投稿日:2022年1月9日 | 最終更新日:2024年7月17日

韓国の今の若者たちは、長引く不況による就職難から未来に大きな希望が持てない世代です。そのため「日常生活の中の小さな幸せを大切に生きる」というのがトレンドになっています。
ここでは、そんな若者たちの今の文化をまとめました。

目次 ▼

1 トレンドは小確幸「わずかでも確実な幸せ」

『小確幸(소확행・ソファッケン)』ご存知の方も多いと思います。村上春樹のエッセーの中に出てきた言葉で、彼の造語です。日常生活の中の小さな幸せを大切に生きる、そんなような意味ですよね。村上春樹の小説は韓国でも人気がありますが、この『小確幸』が5年くらい前から韓国の2030(20代30代)のトレンドになっています。一時的な流行語で終わらず、今でもあちこちでたくさん使われています。大きな夢を見ることのできない世代としての必然の到達点かもしれません。

本来は日常生活の中に小さな喜びを見出すのが『小確幸』

本来の意味を離れて使われるようになりました。
たとえ1泊2日、2泊3日と期間は短くても、しっかり楽しい海外旅行、そんな宣伝文句に使われたり、毎月毎月少ない額でも確実に増やすという銀行の宣伝文句に使われたりもしています。

『小確幸』という言葉は、韓国ですっかり定着しています。元々村上春樹が作った造語だということはすっかり忘れられています。はじめから知らない人も多いですし、今では誰も気にしていません。

2 ひとりを楽しむ人が増えている

「ひとり」という言葉は韓国ではとてもマイナスなイメージの言葉でしたが、最近は「ひとり」のプラスの面を見直そうと社会全体の雰囲気が変わってきています。
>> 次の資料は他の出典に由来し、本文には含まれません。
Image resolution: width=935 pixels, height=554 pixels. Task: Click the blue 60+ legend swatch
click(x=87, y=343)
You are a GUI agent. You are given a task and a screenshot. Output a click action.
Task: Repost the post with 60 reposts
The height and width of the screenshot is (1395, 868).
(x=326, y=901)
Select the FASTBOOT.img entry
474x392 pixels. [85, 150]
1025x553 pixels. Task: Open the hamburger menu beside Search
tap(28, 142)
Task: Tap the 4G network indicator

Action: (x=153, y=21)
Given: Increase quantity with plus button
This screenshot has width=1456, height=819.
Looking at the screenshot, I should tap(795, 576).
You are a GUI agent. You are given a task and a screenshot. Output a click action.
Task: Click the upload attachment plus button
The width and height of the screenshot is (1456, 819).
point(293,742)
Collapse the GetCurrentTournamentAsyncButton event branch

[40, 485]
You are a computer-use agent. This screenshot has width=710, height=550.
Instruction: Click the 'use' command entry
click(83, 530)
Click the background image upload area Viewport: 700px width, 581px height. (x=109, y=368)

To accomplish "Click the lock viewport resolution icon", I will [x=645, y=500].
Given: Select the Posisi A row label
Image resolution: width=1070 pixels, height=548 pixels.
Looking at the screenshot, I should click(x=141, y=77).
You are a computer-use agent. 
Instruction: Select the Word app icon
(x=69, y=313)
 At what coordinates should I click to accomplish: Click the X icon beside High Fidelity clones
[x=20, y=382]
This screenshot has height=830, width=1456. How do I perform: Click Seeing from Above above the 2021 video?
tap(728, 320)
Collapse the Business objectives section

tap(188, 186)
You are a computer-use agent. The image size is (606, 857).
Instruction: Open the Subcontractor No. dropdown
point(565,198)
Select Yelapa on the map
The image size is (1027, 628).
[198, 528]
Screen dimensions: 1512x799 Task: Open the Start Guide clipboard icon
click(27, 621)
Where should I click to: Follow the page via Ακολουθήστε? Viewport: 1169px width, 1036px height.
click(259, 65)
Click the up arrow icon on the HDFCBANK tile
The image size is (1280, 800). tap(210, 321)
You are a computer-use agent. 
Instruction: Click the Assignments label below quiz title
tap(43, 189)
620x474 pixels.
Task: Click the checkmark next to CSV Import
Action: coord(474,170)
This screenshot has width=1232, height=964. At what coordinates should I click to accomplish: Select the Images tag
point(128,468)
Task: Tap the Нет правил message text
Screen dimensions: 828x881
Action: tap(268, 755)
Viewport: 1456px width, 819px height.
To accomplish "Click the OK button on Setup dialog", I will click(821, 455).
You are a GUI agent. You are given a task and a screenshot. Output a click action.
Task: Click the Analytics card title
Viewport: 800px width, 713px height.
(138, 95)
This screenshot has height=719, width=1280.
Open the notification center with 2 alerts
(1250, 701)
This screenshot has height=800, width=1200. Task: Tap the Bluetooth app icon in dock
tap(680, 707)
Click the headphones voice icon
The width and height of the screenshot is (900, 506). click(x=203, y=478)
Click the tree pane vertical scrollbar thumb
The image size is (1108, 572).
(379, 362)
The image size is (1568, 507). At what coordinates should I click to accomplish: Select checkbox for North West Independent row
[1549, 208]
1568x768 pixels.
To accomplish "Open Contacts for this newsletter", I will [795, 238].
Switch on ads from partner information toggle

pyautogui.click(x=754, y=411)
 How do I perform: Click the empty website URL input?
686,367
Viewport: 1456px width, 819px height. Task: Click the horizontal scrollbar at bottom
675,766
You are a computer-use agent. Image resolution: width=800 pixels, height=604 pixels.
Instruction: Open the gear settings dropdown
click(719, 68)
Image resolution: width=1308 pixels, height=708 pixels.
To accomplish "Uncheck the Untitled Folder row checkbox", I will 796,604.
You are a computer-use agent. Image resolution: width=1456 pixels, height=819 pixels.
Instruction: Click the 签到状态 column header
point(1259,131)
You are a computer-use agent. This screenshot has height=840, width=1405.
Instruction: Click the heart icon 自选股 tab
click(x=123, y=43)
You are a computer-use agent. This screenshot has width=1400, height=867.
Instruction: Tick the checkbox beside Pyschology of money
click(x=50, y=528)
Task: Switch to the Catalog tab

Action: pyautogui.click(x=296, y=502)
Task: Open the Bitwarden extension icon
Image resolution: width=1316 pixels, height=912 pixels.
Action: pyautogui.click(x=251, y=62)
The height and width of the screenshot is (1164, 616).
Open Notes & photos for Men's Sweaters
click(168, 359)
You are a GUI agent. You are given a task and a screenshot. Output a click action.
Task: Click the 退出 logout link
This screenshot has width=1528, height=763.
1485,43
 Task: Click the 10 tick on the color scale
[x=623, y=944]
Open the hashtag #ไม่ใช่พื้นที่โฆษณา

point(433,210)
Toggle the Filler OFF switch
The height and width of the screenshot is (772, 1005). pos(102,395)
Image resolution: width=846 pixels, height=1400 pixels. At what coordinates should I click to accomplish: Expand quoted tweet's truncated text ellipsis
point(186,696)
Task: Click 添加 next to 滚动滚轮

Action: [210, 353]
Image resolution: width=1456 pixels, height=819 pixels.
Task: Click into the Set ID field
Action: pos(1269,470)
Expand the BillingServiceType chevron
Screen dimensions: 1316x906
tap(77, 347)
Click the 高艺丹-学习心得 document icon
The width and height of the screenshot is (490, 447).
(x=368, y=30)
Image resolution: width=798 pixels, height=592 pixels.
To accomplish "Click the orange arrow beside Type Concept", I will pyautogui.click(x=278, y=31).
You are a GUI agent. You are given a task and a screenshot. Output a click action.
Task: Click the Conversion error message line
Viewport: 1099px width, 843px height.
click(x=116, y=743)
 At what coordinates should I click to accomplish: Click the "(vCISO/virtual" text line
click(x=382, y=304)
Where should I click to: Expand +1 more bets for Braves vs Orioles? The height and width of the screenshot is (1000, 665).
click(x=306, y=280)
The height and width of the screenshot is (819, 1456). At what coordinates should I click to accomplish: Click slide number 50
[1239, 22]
「ひとり」という言葉はとてもマイナスなイメージの言葉だった

他人との孤立、断絶を意味し、とても寂しく耐えられないものです。韓国人が海外留学に行って一番つらいのも「ひとり」です。「ひとり」は集団主義、家族主義の韓国では克服しなければならないものでした。

最近はひとり住まいの人が急速に増えている

若者もお年寄りもひとり暮らしが増え、ひとり世帯はこの10年で8倍になりました。そして2035年頃には2人世帯を追い抜くと予想されています。そのため、これまでと違って「ひとり」のプラスの面を見直そうと、社会全体の雰囲気が変わってきています。

テレビでもおひとり様のプラス面が強調されはじめた

今やひとりで住む生活は大勢になった

「ひとり」をテーマにした本もたくさん出ている


ひとりでいる時間の力

また、このごろは「おひとり様」のプラス面を日本は早くに見出したと評価するようになり、日本の本の翻訳版も、たくさん出ています。

ひとり生活5年次

寂しさに慣れてこそ他人との真正な人間関係を築くことができるし、自分自身を見つめることができる。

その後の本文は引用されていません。